──────── WORKING DATA

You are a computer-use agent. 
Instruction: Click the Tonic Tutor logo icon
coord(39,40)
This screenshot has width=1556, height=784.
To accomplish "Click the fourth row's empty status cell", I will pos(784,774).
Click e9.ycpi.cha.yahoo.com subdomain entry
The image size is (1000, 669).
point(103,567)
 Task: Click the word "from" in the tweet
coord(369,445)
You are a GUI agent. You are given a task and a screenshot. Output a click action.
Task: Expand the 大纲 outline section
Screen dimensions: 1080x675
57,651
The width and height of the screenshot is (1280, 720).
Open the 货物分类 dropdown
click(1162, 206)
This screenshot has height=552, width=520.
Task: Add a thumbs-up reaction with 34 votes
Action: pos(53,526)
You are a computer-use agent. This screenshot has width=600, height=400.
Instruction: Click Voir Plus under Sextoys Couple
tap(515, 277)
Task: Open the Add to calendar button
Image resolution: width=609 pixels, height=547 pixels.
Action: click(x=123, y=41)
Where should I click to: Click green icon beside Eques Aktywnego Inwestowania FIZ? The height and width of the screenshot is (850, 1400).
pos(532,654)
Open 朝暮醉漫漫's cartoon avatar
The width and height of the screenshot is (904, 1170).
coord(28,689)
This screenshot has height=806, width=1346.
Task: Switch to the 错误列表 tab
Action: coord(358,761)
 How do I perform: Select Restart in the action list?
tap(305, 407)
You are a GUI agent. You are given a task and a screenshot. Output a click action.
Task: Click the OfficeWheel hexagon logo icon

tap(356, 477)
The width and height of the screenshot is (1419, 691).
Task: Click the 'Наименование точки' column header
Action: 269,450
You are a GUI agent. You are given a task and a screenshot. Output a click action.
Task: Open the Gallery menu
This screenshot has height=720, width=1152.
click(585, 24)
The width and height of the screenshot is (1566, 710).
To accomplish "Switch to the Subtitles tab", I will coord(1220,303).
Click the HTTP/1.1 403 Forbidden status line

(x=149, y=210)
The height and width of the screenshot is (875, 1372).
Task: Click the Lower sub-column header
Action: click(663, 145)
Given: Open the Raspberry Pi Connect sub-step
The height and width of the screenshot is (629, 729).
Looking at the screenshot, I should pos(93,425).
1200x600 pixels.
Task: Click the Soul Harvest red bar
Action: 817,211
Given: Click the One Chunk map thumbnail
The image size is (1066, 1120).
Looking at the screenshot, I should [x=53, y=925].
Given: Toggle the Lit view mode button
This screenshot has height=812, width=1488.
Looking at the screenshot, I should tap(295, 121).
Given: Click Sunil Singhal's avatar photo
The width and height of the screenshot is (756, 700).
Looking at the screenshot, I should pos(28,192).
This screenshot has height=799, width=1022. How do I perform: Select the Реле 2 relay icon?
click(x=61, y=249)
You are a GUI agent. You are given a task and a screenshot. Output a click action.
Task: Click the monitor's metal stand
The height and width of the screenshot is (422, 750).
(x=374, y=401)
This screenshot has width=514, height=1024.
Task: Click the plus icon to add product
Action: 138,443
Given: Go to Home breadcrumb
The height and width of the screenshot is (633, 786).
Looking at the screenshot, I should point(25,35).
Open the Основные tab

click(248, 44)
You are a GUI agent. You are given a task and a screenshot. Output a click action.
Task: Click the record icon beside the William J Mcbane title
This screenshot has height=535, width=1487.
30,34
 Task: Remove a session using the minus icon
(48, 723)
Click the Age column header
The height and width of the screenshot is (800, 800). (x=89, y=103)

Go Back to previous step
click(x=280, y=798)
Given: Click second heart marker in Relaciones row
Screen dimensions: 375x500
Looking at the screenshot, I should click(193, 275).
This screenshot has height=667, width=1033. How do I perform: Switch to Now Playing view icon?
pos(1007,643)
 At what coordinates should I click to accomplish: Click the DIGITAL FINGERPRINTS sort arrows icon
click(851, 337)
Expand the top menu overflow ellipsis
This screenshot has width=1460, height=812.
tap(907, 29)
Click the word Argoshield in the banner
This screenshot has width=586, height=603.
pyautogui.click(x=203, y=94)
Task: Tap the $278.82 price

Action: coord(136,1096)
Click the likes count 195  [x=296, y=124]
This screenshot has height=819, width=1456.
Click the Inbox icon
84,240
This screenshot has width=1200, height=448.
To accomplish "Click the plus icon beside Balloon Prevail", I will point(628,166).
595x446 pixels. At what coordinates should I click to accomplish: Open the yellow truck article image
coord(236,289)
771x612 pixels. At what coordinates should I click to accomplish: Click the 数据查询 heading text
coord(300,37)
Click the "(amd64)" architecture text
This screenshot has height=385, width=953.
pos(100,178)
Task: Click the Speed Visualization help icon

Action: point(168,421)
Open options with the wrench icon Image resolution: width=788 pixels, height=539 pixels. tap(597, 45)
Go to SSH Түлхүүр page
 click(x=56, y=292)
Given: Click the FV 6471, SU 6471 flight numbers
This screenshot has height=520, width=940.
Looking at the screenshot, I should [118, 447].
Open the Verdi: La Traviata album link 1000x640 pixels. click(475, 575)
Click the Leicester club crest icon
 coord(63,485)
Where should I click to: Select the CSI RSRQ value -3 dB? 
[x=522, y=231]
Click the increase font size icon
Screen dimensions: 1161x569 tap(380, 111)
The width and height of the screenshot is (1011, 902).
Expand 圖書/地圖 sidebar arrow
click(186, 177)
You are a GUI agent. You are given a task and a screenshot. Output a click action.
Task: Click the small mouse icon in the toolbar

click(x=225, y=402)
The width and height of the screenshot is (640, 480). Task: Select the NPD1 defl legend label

────────────────

_ASSIGNMENT:_
Print the data above exactly.

_FINISHED EXERCISE:_
You are a computer-use agent. 
Instruction: Click the Tonic Tutor logo icon
coord(39,40)
This screenshot has width=1556, height=784.
To accomplish "Click the fourth row's empty status cell", I will pos(784,774).
Click e9.ycpi.cha.yahoo.com subdomain entry
The image size is (1000, 669).
point(103,567)
 Task: Click the word "from" in the tweet
coord(369,445)
You are a GUI agent. You are given a task and a screenshot. Output a click action.
Task: Expand the 大纲 outline section
Screen dimensions: 1080x675
57,651
The width and height of the screenshot is (1280, 720).
Open the 货物分类 dropdown
click(1162, 206)
This screenshot has height=552, width=520.
Task: Add a thumbs-up reaction with 34 votes
Action: pos(53,526)
You are a computer-use agent. This screenshot has width=600, height=400.
Instruction: Click Voir Plus under Sextoys Couple
tap(515, 277)
Task: Open the Add to calendar button
Image resolution: width=609 pixels, height=547 pixels.
Action: click(x=123, y=41)
Where should I click to: Click green icon beside Eques Aktywnego Inwestowania FIZ? The height and width of the screenshot is (850, 1400).
pos(532,654)
Open 朝暮醉漫漫's cartoon avatar
The width and height of the screenshot is (904, 1170).
coord(28,689)
This screenshot has height=806, width=1346.
Task: Switch to the 错误列表 tab
Action: coord(358,761)
 How do I perform: Select Restart in the action list?
tap(305, 407)
You are a GUI agent. You are given a task and a screenshot. Output a click action.
Task: Click the OfficeWheel hexagon logo icon

tap(356, 477)
The width and height of the screenshot is (1419, 691).
Task: Click the 'Наименование точки' column header
Action: 269,450
You are a GUI agent. You are given a task and a screenshot. Output a click action.
Task: Open the Gallery menu
This screenshot has height=720, width=1152.
click(585, 24)
The width and height of the screenshot is (1566, 710).
To accomplish "Switch to the Subtitles tab", I will coord(1220,303).
Click the HTTP/1.1 403 Forbidden status line

(x=149, y=210)
The height and width of the screenshot is (875, 1372).
Task: Click the Lower sub-column header
Action: click(663, 145)
Given: Open the Raspberry Pi Connect sub-step
The height and width of the screenshot is (629, 729).
Looking at the screenshot, I should pos(93,425).
1200x600 pixels.
Task: Click the Soul Harvest red bar
Action: 817,211
Given: Click the One Chunk map thumbnail
The image size is (1066, 1120).
Looking at the screenshot, I should [x=53, y=925].
Given: Toggle the Lit view mode button
This screenshot has height=812, width=1488.
Looking at the screenshot, I should tap(295, 121).
Given: Click Sunil Singhal's avatar photo
The width and height of the screenshot is (756, 700).
Looking at the screenshot, I should pos(28,192).
This screenshot has height=799, width=1022. How do I perform: Select the Реле 2 relay icon?
click(x=61, y=249)
You are a GUI agent. You are given a task and a screenshot. Output a click action.
Task: Click the monitor's metal stand
The height and width of the screenshot is (422, 750).
(x=374, y=401)
This screenshot has width=514, height=1024.
Task: Click the plus icon to add product
Action: 138,443
Given: Go to Home breadcrumb
The height and width of the screenshot is (633, 786).
Looking at the screenshot, I should point(25,35).
Open the Основные tab

click(248, 44)
You are a GUI agent. You are given a task and a screenshot. Output a click action.
Task: Click the record icon beside the William J Mcbane title
This screenshot has height=535, width=1487.
30,34
 Task: Remove a session using the minus icon
(48, 723)
Click the Age column header
The height and width of the screenshot is (800, 800). (x=89, y=103)

Go Back to previous step
click(x=280, y=798)
Given: Click second heart marker in Relaciones row
Screen dimensions: 375x500
Looking at the screenshot, I should click(193, 275).
This screenshot has height=667, width=1033. How do I perform: Switch to Now Playing view icon?
pos(1007,643)
 At what coordinates should I click to accomplish: Click the DIGITAL FINGERPRINTS sort arrows icon
click(851, 337)
Expand the top menu overflow ellipsis
This screenshot has width=1460, height=812.
tap(907, 29)
Click the word Argoshield in the banner
This screenshot has width=586, height=603.
pyautogui.click(x=203, y=94)
Task: Tap the $278.82 price

Action: coord(136,1096)
Click the likes count 195  [x=296, y=124]
This screenshot has height=819, width=1456.
Click the Inbox icon
84,240
This screenshot has width=1200, height=448.
To accomplish "Click the plus icon beside Balloon Prevail", I will point(628,166).
595x446 pixels. At what coordinates should I click to accomplish: Open the yellow truck article image
coord(236,289)
771x612 pixels. At what coordinates should I click to accomplish: Click the 数据查询 heading text
coord(300,37)
Click the "(amd64)" architecture text
This screenshot has height=385, width=953.
pos(100,178)
Task: Click the Speed Visualization help icon

Action: point(168,421)
Open options with the wrench icon Image resolution: width=788 pixels, height=539 pixels. tap(597, 45)
Go to SSH Түлхүүр page
 click(x=56, y=292)
Given: Click the FV 6471, SU 6471 flight numbers
This screenshot has height=520, width=940.
Looking at the screenshot, I should [118, 447].
Open the Verdi: La Traviata album link 1000x640 pixels. click(475, 575)
Click the Leicester club crest icon
 coord(63,485)
Where should I click to: Select the CSI RSRQ value -3 dB? 
[x=522, y=231]
Click the increase font size icon
Screen dimensions: 1161x569 tap(380, 111)
The width and height of the screenshot is (1011, 902).
Expand 圖書/地圖 sidebar arrow
click(186, 177)
You are a GUI agent. You are given a task and a screenshot. Output a click action.
Task: Click the small mouse icon in the toolbar

click(x=225, y=402)
The width and height of the screenshot is (640, 480). Task: Select the NPD1 defl legend label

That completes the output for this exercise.